No había que ser el mejor detective del mundo para saber aquello, porque, en realidad, Joe Durkin ya tenía recogido el dato en el archivo que me había dejado leer. Llegué a Hurley's hacia las cuatro y media de la tarde, y me quedé en la barra con un vaso de gaseosa. Se me había pasado por la cabeza sonsacar al camarero, pero el local estaba atestado de gente y él estaba demasiado ocupado como para poder atender a mis conversaciones de tanteo. Además, hubiéramos tenido que gritarnos para hacernos oír.

El tipo que estaba a mi lado quería hablar sobre la Super Bowl, que se había celebrado el domingo anterior. La conversación era tan desigual que no creí que fuera a prolongarse durante mucho tiempo, pero resultó que los dos habíamos acabado por apagar la tele a mitad del partido. Aquel lazo común le llevó a pagarme una ronda, pero su entusiasmo disminuyó al descubrir que lo que yo bebía era gaseosa, y se desvaneció por completo cuando intenté desviar la charla hacia el boxeo.

– Eso no es un deporte -me dijo-. Un par de críos del gueto intentando machacarse hasta la muerte. ¿ Por qué no lo simplificamos, les damos pistolas y dejamos que se maten a balazos?

Poco después de las cinco vi entrar a Thurman.
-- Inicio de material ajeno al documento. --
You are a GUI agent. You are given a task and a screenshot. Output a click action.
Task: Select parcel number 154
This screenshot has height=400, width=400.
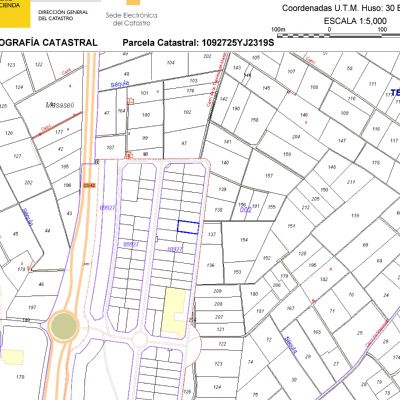click(x=244, y=240)
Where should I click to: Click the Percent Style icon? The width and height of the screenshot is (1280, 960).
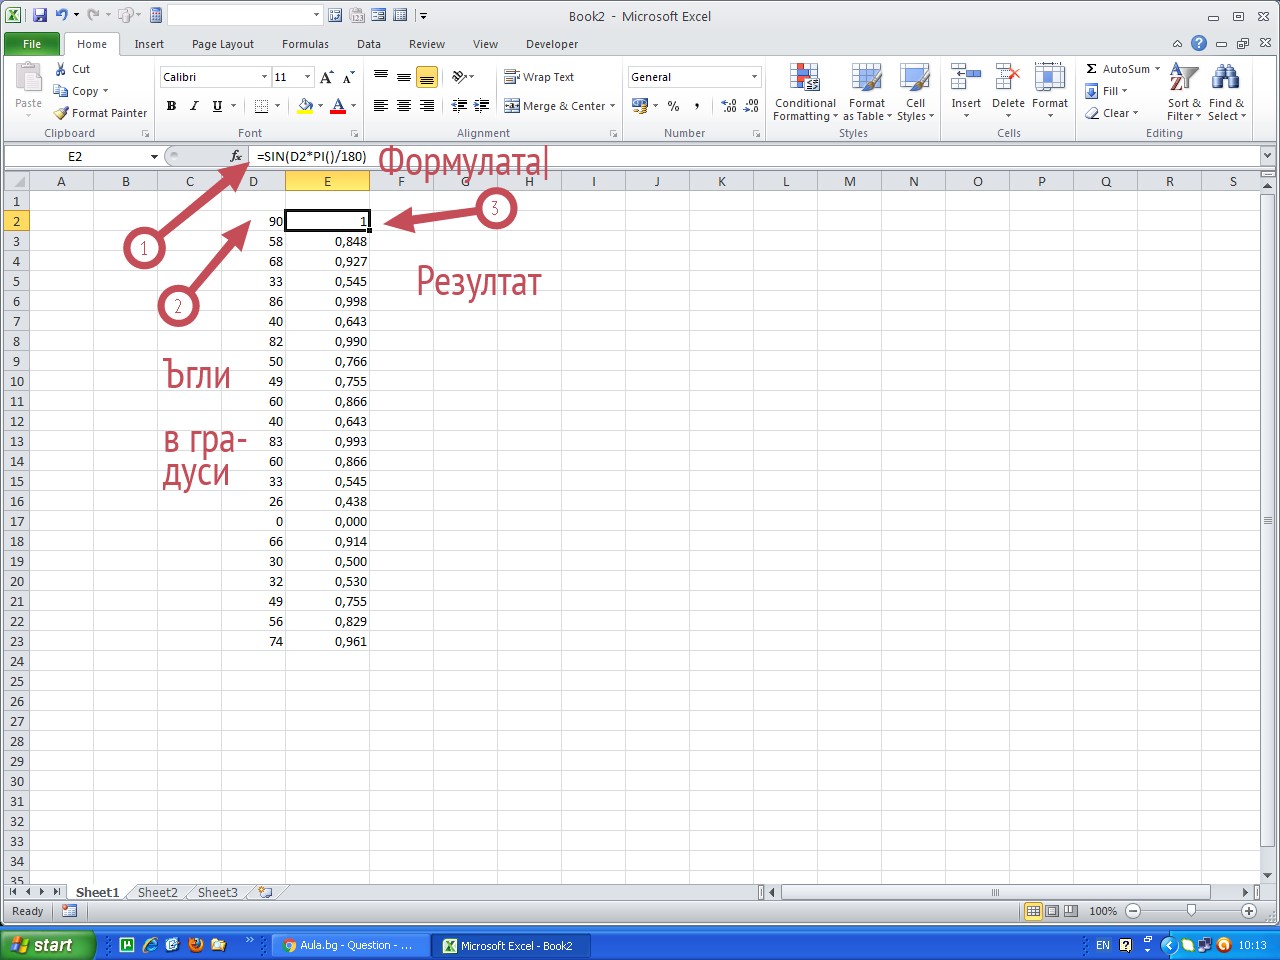click(674, 106)
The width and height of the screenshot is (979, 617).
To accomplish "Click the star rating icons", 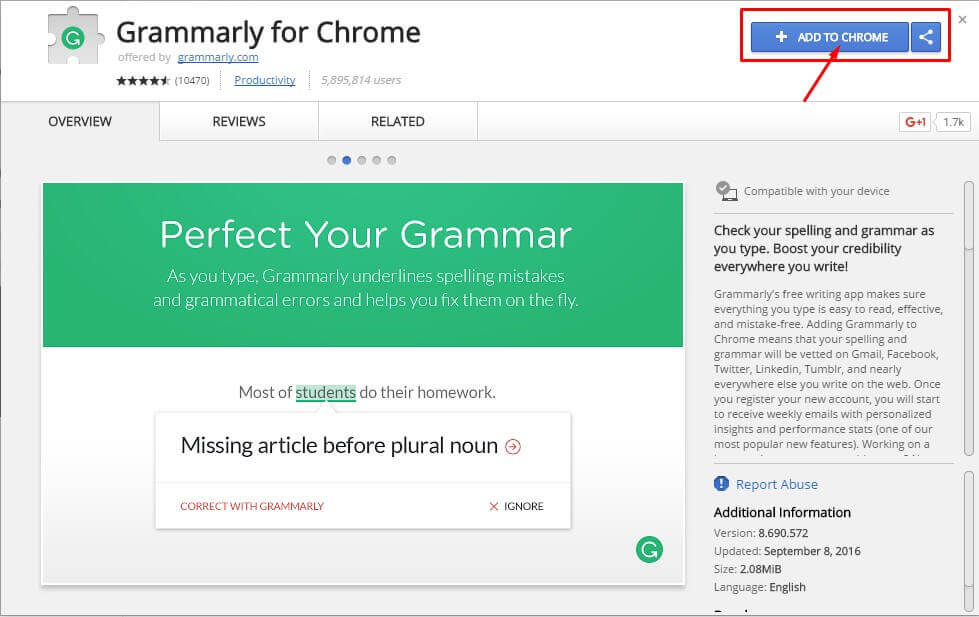I will (x=143, y=81).
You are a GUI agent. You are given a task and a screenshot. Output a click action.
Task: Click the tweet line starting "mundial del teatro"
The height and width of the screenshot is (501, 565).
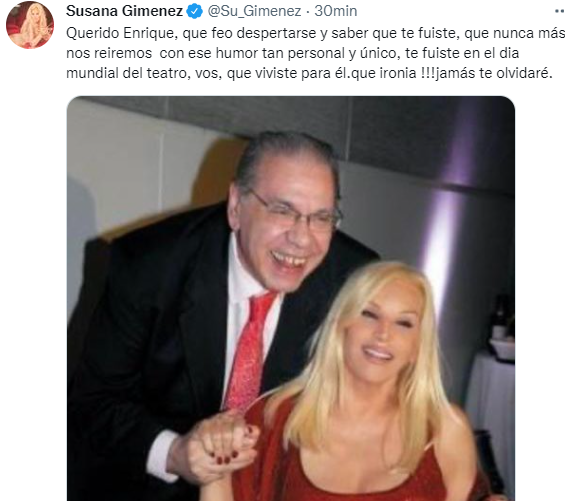(309, 74)
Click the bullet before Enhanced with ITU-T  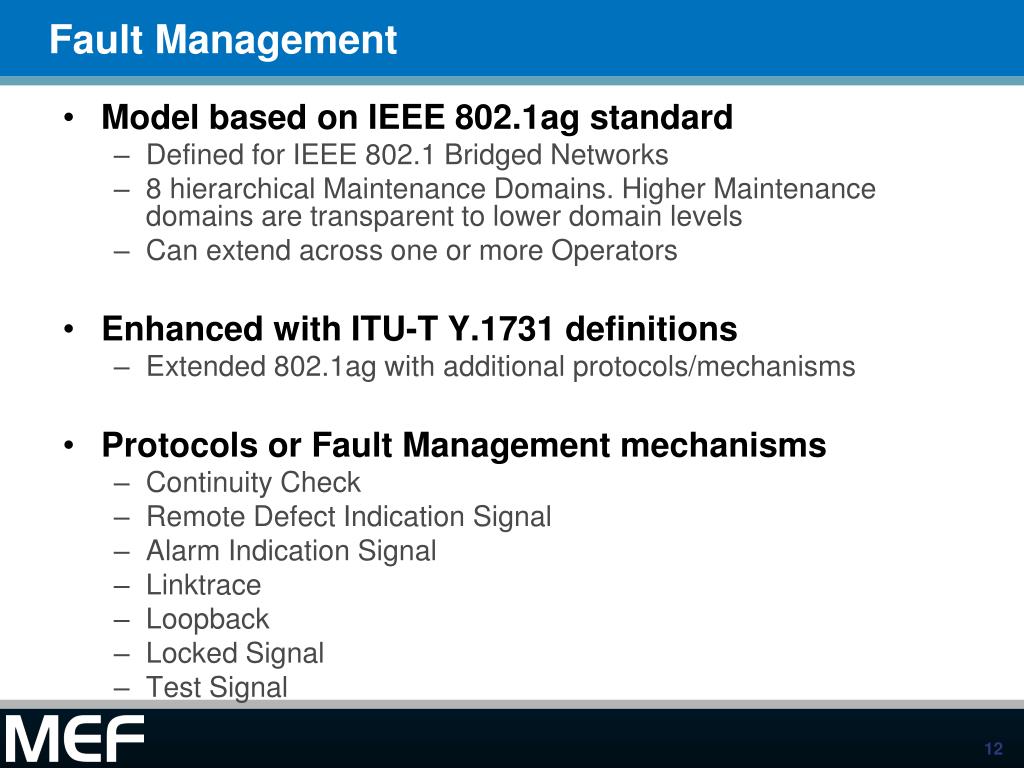tap(69, 329)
Iba acompañado de otro hombre más o menos de su misma edad y encontraron sitio en la barra, justo en la esquina opuesta a donde yo me encontraba. Pidieron bebidas, y después de diez o quince minutos, Thurman se marchó solo.

Al poco rato también yo me fui.

El restaurante de la planta baja de la casa de Thurman, en la Cincuenta y Dos Oeste, se llamaba Radicchio's. Estuve un rato de pie al otro lado de la calle, y comprobé que no había luces en el último piso. El de la planta inmediatamente inferior, la residencia de los Gottschalk, también estaba a oscuras, ya que Ruth y Alfred se encontrarían pasando el invierno en Palm Beach Oeste.

Me había saltado la comida, así que decidí cenar pronto en aquel restaurante italiano. Solo había otras dos mesas ocupadas, ambas por parejas jóvenes que estaban totalmente enfrascadas en su conversación. Me apetecía llamar a Elaine y decirle que cogiese un taxi y se reuniese conmigo, pero no estaba seguro de que fuese una buena idea.

Tomé ternera y media ración de farfalle, o al menos creo que así se llama esa pasta en forma de lacitos que allí servían con una salsa roja y muy especiada. La pequeña ensalada que acompañaba a la comida llevaba un montón de aquellas hojas amargas que daban nombre al local. Una frase escrita en la carta me advertía que una cena sin vino era como un día sin sol. Pero yo tomé agua con la comida, y después, un expreso. El camarero me trajo, sin que yo se la pidiera, una botella de anís. Le hice un gesto para indicarle que podía llevársela.